De tão vivo na memória, até parece ontem. Hédimo Jales
e Caby da Costa Lima conversavam na calçada do jornal O Mossoroense. Tasquei a
pergunta, sem ao menos cumprimento, e Caverna prontamente respondeu aquilo o
que, na verdade, aprendi com ele próprio, dias antes, num “aulão” preparatório
para o vestibular da Uern, à época Urrn – Universidade Regional do Rio Grande
do Norte.
Precisava ser amigo dele. De Caby, já o era, e o
camaradinha nos apresentou com a velha história de que me tirou o cabaço. “No
microfone!”, explicou na sequência, para apaziguar os olhares de espanto. Isso,
porque me fez balbuciar alguma coisa para os ouvintes da Tapuyo, em 1980,
quando, aos nove anos, entrei no estúdio da rádio e dei de cara com aquele
sujeito de tamancos e cabelo black power.
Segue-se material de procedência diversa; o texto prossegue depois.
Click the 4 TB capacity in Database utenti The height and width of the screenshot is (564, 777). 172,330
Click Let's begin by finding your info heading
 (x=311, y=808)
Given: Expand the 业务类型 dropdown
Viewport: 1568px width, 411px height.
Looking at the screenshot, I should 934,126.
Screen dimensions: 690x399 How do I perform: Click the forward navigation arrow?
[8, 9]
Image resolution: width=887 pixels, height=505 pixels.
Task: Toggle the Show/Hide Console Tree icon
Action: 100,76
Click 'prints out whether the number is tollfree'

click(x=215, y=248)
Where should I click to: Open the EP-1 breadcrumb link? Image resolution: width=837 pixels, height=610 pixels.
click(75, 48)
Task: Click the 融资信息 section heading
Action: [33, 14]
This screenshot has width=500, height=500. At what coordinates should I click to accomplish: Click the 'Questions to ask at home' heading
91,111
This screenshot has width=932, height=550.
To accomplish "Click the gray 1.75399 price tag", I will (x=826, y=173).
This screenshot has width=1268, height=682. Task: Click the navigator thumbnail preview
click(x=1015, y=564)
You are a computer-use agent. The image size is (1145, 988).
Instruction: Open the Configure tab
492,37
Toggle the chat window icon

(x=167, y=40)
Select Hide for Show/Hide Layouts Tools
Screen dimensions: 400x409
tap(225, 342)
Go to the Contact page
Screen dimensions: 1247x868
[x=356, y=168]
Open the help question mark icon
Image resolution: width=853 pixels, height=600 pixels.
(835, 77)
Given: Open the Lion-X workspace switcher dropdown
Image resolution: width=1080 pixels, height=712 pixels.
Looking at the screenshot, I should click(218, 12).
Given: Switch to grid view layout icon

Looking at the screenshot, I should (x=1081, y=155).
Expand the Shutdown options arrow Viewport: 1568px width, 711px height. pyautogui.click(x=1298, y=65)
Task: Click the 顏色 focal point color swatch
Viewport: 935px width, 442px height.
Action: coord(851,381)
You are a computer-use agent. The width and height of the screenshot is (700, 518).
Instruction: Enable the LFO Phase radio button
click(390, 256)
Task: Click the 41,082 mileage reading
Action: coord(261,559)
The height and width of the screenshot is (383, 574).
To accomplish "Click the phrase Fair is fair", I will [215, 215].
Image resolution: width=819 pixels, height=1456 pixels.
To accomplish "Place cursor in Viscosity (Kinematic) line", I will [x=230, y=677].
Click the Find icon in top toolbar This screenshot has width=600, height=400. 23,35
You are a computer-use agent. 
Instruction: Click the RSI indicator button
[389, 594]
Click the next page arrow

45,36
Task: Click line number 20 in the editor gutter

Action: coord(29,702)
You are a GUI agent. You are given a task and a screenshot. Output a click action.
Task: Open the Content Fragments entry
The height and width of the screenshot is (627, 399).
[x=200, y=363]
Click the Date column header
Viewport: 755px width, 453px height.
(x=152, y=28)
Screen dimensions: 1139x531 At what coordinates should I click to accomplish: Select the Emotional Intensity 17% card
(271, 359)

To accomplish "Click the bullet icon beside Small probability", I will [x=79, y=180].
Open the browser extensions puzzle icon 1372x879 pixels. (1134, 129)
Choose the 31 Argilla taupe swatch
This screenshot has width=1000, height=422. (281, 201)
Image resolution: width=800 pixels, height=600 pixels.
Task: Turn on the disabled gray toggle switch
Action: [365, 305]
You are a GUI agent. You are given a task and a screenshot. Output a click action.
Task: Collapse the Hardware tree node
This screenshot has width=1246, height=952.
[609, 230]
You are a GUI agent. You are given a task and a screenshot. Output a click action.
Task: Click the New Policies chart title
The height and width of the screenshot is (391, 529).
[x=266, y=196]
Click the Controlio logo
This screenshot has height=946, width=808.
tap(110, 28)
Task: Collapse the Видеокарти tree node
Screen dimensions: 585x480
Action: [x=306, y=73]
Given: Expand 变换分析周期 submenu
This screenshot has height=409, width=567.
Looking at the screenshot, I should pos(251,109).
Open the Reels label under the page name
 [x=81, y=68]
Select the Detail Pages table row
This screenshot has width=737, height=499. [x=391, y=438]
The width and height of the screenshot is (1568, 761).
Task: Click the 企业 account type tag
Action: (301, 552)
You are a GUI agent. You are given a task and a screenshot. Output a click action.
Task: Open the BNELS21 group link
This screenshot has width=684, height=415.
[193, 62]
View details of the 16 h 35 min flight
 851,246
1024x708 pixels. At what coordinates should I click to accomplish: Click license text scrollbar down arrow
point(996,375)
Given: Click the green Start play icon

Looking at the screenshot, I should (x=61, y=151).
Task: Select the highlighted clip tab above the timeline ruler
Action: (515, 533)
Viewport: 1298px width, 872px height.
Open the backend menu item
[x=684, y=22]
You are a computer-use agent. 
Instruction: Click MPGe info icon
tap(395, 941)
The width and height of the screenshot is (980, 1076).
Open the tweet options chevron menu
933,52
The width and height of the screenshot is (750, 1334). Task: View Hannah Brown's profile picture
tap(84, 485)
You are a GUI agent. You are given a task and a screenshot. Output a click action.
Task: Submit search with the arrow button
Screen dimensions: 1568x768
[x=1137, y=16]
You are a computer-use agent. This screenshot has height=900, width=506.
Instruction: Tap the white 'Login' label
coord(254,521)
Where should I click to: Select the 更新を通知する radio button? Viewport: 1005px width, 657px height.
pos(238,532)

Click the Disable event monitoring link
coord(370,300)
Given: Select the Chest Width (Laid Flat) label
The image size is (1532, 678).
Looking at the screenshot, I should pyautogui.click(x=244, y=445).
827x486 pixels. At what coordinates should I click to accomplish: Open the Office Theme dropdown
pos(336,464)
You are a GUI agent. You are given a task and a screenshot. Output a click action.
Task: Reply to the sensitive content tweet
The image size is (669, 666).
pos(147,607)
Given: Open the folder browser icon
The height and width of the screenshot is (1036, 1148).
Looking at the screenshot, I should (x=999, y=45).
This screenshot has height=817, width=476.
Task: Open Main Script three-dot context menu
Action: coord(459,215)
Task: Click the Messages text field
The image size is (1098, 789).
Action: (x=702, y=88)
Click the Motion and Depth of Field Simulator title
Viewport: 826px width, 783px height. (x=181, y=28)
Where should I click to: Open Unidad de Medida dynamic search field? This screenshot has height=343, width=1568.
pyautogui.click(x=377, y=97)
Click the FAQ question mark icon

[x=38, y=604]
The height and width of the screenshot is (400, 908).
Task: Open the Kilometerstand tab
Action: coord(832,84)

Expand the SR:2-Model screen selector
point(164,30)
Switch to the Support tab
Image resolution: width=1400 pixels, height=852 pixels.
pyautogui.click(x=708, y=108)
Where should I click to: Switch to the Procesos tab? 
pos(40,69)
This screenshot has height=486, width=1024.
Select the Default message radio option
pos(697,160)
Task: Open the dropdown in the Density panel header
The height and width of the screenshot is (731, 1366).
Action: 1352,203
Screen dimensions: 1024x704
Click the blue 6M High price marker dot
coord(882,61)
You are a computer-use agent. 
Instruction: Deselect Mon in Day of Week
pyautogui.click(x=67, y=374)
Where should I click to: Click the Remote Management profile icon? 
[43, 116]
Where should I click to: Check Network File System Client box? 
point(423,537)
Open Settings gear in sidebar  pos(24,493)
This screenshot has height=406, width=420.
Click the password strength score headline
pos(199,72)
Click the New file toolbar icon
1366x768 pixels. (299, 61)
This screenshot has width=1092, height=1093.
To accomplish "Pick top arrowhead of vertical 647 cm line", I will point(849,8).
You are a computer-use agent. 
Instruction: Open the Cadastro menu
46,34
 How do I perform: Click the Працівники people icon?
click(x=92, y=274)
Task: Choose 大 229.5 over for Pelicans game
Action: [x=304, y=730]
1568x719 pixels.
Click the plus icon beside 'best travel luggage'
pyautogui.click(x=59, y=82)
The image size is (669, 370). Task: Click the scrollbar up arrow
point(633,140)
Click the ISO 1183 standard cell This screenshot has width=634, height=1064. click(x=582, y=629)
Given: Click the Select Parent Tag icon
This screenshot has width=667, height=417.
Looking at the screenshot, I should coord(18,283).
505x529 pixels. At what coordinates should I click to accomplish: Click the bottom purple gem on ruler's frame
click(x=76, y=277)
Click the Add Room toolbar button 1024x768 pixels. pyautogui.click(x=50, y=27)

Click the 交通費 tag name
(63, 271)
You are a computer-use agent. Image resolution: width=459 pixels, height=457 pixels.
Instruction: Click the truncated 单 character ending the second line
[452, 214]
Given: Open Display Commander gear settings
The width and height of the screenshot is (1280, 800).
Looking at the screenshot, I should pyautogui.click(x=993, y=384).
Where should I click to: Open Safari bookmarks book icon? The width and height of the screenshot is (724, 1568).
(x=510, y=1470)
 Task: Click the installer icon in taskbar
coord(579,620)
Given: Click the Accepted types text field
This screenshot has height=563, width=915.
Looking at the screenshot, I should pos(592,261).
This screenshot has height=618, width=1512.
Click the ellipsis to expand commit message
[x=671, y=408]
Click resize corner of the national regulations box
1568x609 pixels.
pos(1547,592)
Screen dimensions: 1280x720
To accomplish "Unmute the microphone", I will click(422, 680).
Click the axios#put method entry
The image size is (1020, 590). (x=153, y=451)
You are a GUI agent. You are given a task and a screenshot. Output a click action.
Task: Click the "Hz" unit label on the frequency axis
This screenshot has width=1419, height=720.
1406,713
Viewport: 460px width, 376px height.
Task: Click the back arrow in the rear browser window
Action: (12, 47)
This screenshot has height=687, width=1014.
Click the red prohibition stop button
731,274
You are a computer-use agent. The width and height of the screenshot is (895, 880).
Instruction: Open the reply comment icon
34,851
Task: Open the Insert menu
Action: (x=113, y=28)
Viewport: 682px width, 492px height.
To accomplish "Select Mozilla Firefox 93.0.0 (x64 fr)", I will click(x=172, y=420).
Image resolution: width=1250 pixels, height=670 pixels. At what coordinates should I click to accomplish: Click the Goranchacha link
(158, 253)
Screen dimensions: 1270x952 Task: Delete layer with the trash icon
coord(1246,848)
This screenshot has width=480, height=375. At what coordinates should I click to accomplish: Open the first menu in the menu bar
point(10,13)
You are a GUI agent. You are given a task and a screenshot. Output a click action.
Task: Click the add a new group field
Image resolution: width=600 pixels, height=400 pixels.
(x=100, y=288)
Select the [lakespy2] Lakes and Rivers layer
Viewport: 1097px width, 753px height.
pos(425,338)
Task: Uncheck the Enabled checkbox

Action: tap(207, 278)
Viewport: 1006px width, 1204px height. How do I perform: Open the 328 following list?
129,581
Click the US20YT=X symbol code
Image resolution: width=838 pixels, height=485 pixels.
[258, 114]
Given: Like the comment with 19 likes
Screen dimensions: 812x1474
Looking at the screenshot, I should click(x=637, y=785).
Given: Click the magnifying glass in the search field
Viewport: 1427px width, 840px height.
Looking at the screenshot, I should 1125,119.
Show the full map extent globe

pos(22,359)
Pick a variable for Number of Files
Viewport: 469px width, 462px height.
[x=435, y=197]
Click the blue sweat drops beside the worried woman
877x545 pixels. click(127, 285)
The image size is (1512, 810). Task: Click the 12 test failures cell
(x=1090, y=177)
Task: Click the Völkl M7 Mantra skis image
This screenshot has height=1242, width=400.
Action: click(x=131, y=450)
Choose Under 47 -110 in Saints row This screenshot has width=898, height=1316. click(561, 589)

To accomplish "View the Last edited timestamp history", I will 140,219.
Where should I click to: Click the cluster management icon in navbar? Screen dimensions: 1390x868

Pois bem, estava decidido a me aproximar do Capitão
desde quando testemunhei o cara recitar poemas de Gregório de Matos Guerra, com
uma paixão contagiante... “A vós correndo vou, braços sagrados,/ Nessa cruz
sacrossanta descobertos/ Que, para receber-me, estais abertos,/ E, por não
castigar-me, estais cravados”... Buscando a Cristo é o título dessa obra da fase
religiosa do “Boca do Inferno”.
Tornamo-nos não apenas “muito bons amigos”, tomando
aqui a expressão de Caby da Costa Lima, pois da amizade, das farras, das
noitadas de prosa e verso tanto no alto quanto no baixo meretrício, surgiu a
admiração recíproca. De repente, não sei se motivo de orgulho ou de desespero, minhas
mal traçadas tornaram-se objeto de análise em turmas de literatura de afamadas escolas
de Natal.
Certa madrugada, toca o telefone. Do outro lado,
Hédimo no fogo dos primeiros meses da separação conjugal, contando estar no
motel com a namorada linda e nua à sua frente. “Preciso de um soneto”, ordenou-me,
“e o título é Deusa Materializada”. Ponderei: “Porra, Capitão, pela caridade, somos
amigos, como vou imaginar sua namorada... ?”. E ele interrompeu: “Não tenho
ciúme de você!” Deu nisto:
DEUSA MATERIALIZADA
Para a deusa ser carne um só momento,
É preciso que o homem seja fera,
Um louco a encontrar a primavera
Nas folhas que o outono lança ao vento.
E vê-la assim em pelo, não se espera,
Nua e crua entre a paz e o movimento,
É ver as faces mil do encantamento,
É gozar nos espasmos da pantera.
Venha a mim, deusa-mãe da tempestade,
Filha do vento, irmã da claridade,
Bendizer essa ardente insensatez.
Venha logo, tangendo a velha chama,
Receber oferendas sobre a cama,
Fazer-se carne ao menos uma vez.
O Captain! my
Captain!, eis-me aqui outra vez, o eterno aluno saudando-o com o verso de Walt
Whitman, pois hoje, 12 de fevereiro de 2018, é seu aniversário e,
independentemente disso, você é digno de todas as homenagens, todos os dias. Desejo-lhe
saúde, saúde... e saúde para que o privilégio de sua amizade e o brilho de sua
inteligência nos guie por mais 59 anos. Pelo menos!